***** Input *****

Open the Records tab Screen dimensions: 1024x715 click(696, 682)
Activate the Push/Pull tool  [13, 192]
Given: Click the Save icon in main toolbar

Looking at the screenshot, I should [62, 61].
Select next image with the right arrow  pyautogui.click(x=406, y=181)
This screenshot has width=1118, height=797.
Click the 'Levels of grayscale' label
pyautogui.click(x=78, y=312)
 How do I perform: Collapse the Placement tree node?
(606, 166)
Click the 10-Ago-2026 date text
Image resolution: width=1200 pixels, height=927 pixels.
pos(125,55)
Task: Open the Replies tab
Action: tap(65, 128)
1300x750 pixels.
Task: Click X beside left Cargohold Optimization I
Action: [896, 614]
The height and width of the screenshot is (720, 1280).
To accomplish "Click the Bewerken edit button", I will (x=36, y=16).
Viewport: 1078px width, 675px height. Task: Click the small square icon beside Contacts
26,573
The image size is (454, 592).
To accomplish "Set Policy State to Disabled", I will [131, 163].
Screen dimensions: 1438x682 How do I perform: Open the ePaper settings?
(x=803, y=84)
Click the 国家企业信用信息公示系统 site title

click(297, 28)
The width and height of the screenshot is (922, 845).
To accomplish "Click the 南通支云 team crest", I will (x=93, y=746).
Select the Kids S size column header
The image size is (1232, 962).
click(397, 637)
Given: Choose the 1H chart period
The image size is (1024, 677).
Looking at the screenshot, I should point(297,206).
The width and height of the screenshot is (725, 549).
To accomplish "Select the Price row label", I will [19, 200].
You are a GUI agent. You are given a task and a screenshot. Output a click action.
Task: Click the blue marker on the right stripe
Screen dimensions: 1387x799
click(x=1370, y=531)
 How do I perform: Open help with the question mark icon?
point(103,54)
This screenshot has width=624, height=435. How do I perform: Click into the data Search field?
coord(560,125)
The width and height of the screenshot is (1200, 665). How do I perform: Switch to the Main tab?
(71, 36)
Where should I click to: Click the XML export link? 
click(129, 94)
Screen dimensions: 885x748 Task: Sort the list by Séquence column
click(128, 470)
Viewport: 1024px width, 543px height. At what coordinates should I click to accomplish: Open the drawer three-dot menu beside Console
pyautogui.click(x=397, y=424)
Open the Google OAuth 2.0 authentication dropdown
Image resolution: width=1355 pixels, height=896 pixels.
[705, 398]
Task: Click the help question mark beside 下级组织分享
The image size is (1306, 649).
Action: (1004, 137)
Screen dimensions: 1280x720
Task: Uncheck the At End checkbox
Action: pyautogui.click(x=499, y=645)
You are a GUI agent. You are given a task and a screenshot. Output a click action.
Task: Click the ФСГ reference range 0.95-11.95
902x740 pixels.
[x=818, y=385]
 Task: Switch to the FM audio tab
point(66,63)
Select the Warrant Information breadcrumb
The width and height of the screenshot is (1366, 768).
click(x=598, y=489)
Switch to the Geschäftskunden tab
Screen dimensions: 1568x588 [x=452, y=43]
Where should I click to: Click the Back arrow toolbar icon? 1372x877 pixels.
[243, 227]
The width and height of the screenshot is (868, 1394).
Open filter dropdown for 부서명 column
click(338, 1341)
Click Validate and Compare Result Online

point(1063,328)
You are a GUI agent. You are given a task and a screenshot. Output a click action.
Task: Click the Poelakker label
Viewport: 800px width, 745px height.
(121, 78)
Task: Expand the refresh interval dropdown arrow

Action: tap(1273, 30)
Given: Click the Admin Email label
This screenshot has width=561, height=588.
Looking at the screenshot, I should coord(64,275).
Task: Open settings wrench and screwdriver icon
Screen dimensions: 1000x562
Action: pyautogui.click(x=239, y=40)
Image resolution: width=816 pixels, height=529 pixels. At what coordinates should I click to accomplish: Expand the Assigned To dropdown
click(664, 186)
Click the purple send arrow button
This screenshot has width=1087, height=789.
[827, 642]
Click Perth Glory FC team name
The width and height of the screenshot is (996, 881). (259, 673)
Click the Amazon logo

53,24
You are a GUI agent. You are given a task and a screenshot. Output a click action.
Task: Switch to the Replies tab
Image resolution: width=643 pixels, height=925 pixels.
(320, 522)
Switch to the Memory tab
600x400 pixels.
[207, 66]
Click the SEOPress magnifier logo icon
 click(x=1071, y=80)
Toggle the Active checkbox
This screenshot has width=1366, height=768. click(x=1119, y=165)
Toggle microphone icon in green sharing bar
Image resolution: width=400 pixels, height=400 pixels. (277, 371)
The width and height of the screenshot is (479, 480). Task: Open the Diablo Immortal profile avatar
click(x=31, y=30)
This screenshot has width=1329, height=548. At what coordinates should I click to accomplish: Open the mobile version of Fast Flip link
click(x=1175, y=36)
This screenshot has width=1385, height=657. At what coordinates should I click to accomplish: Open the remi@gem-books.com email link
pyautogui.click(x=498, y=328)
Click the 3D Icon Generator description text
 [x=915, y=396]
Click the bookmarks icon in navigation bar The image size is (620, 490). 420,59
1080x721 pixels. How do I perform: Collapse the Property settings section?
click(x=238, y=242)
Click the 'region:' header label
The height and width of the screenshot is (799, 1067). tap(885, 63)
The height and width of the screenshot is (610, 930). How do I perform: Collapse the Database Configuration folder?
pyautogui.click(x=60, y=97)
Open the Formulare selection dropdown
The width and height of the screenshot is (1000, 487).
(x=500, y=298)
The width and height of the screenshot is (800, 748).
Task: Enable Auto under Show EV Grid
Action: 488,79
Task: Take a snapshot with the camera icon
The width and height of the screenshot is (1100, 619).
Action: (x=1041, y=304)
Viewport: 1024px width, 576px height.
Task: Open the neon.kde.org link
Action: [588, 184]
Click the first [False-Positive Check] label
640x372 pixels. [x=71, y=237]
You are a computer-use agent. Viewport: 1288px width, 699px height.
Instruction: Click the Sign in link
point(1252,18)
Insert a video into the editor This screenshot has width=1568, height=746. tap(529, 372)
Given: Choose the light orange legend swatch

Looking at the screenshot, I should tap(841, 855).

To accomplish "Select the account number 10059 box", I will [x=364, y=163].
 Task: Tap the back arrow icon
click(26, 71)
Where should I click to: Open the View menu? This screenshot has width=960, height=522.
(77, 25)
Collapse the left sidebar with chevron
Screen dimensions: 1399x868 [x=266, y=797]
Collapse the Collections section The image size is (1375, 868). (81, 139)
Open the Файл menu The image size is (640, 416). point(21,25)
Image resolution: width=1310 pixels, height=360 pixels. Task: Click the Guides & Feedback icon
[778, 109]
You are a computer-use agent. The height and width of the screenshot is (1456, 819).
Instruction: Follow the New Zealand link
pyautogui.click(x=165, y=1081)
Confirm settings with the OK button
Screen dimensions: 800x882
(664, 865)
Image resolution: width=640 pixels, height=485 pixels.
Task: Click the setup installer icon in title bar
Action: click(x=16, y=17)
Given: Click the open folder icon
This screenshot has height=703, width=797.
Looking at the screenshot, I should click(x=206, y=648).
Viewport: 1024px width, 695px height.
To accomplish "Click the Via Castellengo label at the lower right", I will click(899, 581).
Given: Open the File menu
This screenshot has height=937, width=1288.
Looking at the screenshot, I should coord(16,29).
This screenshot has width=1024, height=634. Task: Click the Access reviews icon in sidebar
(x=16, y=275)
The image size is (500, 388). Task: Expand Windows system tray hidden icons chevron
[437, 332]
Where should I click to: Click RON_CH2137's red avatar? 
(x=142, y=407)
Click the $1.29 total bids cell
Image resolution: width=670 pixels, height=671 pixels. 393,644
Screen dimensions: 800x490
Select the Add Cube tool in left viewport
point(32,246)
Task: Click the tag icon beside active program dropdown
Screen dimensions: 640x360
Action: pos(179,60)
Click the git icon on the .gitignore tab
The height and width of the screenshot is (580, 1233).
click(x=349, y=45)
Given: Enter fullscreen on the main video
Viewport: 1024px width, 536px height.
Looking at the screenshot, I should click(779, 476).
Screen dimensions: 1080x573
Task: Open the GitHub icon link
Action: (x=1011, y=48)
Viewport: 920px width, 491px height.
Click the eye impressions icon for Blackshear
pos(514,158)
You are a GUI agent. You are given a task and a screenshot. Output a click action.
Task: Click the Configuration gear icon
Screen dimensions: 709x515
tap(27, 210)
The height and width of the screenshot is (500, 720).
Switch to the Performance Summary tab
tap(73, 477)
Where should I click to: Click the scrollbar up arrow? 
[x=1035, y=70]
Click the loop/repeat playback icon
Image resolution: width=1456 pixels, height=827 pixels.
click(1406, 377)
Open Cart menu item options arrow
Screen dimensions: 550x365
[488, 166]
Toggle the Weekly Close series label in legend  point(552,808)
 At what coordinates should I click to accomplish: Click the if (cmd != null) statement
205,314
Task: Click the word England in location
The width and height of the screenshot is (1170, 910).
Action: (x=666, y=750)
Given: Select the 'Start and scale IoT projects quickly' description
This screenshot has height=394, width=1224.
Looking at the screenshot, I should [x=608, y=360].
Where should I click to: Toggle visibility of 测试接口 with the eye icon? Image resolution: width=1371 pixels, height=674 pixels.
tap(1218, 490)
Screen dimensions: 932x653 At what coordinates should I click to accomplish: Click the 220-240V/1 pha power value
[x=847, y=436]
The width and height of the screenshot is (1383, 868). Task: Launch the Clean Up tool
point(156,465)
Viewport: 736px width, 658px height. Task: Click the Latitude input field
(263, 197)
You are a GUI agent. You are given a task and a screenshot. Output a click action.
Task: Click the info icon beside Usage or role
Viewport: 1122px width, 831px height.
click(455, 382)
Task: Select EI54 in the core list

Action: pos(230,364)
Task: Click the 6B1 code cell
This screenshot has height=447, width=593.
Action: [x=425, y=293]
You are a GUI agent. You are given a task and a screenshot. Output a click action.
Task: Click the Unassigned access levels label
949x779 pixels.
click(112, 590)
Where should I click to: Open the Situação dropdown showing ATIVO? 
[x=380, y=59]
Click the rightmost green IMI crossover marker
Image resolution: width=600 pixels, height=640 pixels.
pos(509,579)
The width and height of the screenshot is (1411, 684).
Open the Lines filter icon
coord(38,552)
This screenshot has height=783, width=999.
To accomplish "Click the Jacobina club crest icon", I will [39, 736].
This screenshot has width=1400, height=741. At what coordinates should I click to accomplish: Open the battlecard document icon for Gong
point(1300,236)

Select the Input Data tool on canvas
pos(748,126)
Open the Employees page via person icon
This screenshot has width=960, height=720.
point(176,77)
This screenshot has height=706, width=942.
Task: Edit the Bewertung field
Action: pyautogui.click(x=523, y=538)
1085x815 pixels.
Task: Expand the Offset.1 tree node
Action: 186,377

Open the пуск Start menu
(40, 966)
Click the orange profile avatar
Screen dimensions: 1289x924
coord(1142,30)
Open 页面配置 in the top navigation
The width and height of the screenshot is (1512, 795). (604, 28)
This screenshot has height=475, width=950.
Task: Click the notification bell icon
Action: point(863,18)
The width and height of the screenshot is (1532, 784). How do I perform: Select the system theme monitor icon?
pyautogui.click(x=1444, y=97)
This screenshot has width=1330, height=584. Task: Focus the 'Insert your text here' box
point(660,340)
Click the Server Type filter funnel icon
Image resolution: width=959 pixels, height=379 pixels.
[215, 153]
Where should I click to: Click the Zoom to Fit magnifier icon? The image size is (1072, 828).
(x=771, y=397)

*****

Copy only this part of the entries above: the line with "The width and height of the screenshot is (1100, 619).", the line with "You are a computer-use agent. Viewport: 1288px", and the lines between, all exactly as written.

The width and height of the screenshot is (1100, 619).
Action: (x=1041, y=304)
Viewport: 1024px width, 576px height.
Task: Open the neon.kde.org link
Action: [588, 184]
Click the first [False-Positive Check] label
640x372 pixels. [x=71, y=237]
You are a computer-use agent. Viewport: 1288px width, 699px height.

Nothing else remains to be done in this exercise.